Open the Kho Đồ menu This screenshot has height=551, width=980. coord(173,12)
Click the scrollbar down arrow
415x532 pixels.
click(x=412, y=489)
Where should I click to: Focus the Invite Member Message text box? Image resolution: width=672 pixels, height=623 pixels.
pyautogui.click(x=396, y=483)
───
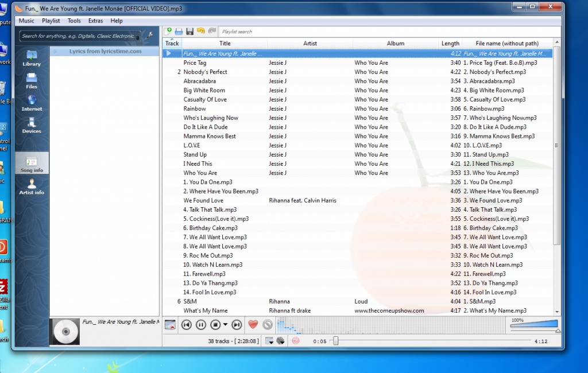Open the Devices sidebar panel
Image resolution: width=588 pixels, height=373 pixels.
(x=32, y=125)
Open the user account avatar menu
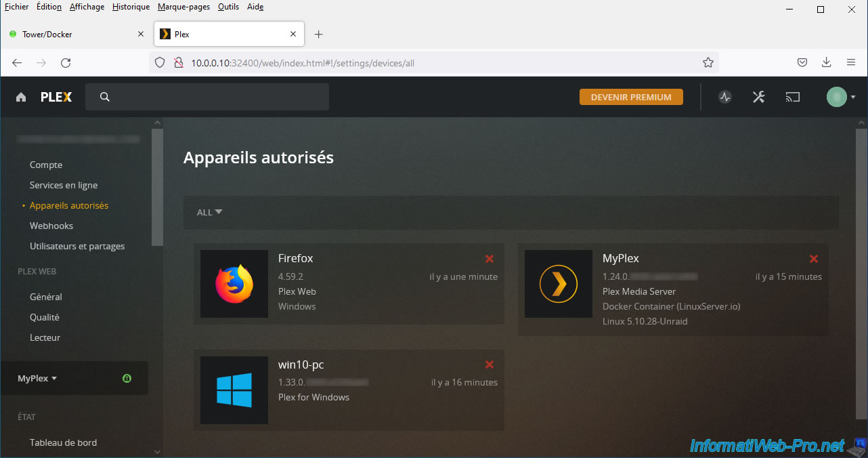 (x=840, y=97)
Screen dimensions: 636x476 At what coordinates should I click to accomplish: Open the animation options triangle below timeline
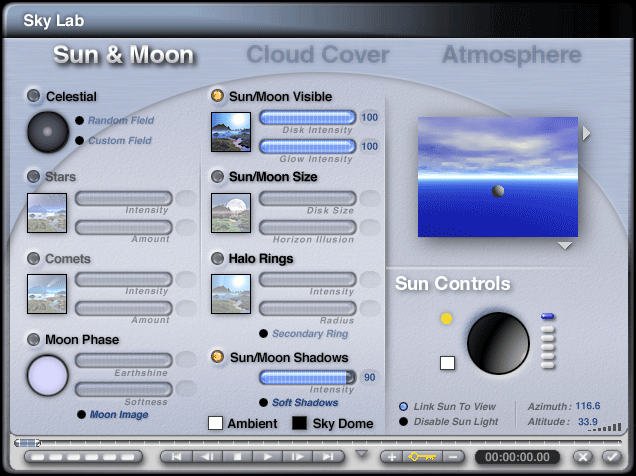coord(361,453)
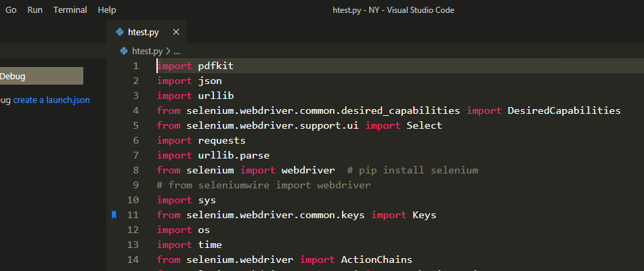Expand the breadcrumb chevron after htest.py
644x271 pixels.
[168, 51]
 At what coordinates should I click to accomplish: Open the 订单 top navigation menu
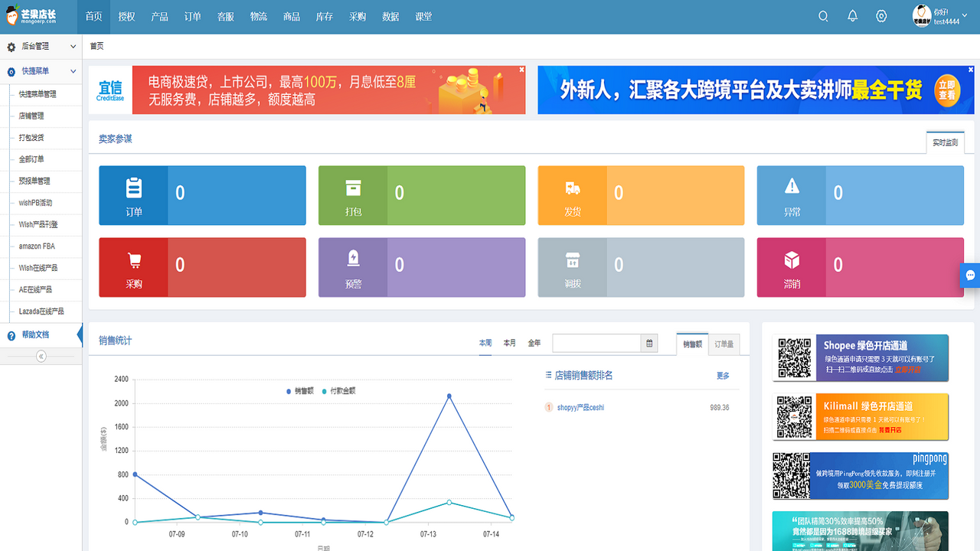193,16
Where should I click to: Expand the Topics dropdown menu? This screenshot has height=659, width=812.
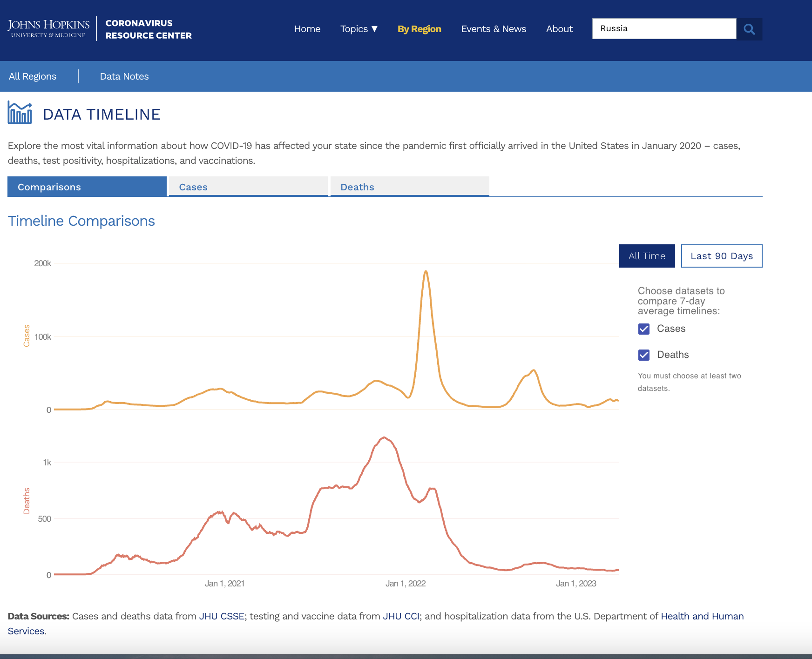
───
_The problem_: Quote the data above exactly from the line with "At what coordinates should I click to accomplish: Open the 订单" to the line with "Where should I click to: Expand", both ends counted, and nothing else. Pictures don't go in.

_Answer to this task_:
 At what coordinates should I click to accomplish: Open the 订单 top navigation menu
193,16
Where should I click to: Expand the Topics dropdown menu? This screenshot has height=659, width=812.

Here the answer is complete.